● THE REQUEST
Reproduce the records verbatim, from the line with "Given: Select the Sheet tab in Page Setup" up to and including the line with "This screenshot has height=507, width=1167.".

● RECORD LIST
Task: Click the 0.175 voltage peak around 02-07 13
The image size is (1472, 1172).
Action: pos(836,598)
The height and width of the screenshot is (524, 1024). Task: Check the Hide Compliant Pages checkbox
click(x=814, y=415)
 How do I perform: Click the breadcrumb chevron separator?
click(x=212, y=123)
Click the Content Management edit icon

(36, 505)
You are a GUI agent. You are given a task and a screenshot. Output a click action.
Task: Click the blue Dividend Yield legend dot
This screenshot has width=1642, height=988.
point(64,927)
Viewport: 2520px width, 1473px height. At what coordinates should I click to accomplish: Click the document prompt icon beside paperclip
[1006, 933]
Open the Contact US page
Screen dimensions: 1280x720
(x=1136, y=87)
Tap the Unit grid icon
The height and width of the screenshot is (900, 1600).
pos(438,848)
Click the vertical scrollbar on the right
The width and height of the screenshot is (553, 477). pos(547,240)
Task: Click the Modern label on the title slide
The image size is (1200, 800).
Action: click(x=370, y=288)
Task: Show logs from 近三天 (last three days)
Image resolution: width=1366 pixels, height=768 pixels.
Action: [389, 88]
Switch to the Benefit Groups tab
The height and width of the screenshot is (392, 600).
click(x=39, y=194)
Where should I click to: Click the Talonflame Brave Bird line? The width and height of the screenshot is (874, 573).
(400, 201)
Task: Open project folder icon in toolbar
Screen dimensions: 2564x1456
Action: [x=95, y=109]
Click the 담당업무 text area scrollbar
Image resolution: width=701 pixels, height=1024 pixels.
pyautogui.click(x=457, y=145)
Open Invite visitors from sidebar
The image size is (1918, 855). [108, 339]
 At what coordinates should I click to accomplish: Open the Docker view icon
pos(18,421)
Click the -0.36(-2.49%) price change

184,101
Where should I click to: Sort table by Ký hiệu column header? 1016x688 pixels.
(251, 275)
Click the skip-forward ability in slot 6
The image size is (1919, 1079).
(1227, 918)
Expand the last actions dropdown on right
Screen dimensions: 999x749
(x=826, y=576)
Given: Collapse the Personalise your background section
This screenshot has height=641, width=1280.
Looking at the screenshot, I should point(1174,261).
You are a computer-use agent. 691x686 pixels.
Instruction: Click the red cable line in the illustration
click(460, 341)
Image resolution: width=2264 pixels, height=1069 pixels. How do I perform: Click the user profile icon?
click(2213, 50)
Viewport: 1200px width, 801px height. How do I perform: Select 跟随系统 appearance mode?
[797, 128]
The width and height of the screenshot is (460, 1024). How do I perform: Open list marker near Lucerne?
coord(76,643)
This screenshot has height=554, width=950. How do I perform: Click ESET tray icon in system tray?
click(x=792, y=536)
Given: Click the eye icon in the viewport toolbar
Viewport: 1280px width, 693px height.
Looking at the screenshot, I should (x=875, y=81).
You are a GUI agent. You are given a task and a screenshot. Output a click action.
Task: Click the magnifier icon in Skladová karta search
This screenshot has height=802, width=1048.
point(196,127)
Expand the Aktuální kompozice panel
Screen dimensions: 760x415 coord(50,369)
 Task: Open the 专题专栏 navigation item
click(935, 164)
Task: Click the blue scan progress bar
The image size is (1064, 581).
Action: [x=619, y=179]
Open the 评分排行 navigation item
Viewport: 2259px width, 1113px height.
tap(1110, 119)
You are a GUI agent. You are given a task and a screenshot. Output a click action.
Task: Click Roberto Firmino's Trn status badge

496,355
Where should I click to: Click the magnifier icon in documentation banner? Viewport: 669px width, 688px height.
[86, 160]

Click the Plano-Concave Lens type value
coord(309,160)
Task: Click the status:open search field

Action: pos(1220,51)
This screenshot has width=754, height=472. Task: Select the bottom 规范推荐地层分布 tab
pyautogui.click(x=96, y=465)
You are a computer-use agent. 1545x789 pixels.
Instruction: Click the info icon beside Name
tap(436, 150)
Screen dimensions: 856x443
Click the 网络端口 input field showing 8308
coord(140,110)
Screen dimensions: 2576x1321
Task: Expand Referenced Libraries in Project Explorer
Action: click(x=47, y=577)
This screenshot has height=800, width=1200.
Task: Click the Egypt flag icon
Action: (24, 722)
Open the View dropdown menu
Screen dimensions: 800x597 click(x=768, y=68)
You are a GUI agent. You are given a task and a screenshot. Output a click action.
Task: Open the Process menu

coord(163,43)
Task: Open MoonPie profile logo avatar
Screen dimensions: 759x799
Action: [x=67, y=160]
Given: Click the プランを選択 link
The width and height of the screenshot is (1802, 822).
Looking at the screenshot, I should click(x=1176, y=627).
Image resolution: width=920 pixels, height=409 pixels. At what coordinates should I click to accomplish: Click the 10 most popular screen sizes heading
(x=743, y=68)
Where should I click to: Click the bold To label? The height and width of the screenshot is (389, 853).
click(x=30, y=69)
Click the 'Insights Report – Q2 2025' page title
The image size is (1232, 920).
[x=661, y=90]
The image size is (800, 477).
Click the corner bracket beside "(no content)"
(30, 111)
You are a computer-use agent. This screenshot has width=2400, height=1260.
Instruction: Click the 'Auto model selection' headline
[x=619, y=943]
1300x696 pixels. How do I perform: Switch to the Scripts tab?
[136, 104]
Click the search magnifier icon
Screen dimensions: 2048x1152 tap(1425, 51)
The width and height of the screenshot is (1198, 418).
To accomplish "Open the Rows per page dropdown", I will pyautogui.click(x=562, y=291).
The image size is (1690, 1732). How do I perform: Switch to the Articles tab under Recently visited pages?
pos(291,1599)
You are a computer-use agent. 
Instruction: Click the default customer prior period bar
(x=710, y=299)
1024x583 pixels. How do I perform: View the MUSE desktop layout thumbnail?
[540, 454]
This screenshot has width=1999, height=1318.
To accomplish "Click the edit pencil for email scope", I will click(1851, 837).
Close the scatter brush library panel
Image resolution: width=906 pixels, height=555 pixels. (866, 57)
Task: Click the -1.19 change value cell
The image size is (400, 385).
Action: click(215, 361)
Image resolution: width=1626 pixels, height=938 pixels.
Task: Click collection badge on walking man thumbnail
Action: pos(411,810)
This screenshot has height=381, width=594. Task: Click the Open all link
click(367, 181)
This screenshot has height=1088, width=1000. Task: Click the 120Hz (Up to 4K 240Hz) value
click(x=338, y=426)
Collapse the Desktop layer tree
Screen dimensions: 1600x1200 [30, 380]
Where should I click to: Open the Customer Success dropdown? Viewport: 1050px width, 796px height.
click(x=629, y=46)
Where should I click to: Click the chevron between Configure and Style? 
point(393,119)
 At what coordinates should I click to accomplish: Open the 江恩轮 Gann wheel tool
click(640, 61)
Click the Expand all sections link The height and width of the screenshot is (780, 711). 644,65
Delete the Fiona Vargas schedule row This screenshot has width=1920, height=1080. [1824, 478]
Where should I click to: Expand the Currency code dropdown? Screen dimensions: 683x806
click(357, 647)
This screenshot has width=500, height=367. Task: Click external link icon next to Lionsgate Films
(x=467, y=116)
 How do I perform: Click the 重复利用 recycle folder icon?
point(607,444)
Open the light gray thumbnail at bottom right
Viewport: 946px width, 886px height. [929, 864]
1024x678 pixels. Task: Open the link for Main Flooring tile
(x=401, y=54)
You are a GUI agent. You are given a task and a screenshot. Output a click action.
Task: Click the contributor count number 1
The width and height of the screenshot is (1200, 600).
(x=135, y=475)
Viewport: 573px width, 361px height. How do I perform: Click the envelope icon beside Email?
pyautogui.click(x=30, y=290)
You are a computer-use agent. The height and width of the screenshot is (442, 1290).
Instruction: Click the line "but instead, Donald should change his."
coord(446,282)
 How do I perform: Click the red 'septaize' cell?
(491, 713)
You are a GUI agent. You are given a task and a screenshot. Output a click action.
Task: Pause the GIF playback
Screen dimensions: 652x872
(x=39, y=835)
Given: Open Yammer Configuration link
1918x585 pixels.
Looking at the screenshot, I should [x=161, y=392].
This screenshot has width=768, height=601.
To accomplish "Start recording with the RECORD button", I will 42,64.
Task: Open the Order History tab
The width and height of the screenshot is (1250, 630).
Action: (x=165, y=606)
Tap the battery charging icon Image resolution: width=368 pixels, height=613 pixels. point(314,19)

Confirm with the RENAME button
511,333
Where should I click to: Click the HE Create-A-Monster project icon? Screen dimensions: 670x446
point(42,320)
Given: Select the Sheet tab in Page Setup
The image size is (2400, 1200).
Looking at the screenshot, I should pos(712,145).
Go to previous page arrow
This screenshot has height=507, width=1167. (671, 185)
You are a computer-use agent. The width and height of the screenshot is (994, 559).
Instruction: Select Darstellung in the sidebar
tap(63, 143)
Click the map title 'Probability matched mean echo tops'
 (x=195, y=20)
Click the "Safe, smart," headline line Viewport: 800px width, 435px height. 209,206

● EXERCISE OUTPUT
Given: Select the Sheet tab in Page Setup
The image size is (2400, 1200).
Looking at the screenshot, I should pos(712,145).
Go to previous page arrow
This screenshot has height=507, width=1167. (671, 185)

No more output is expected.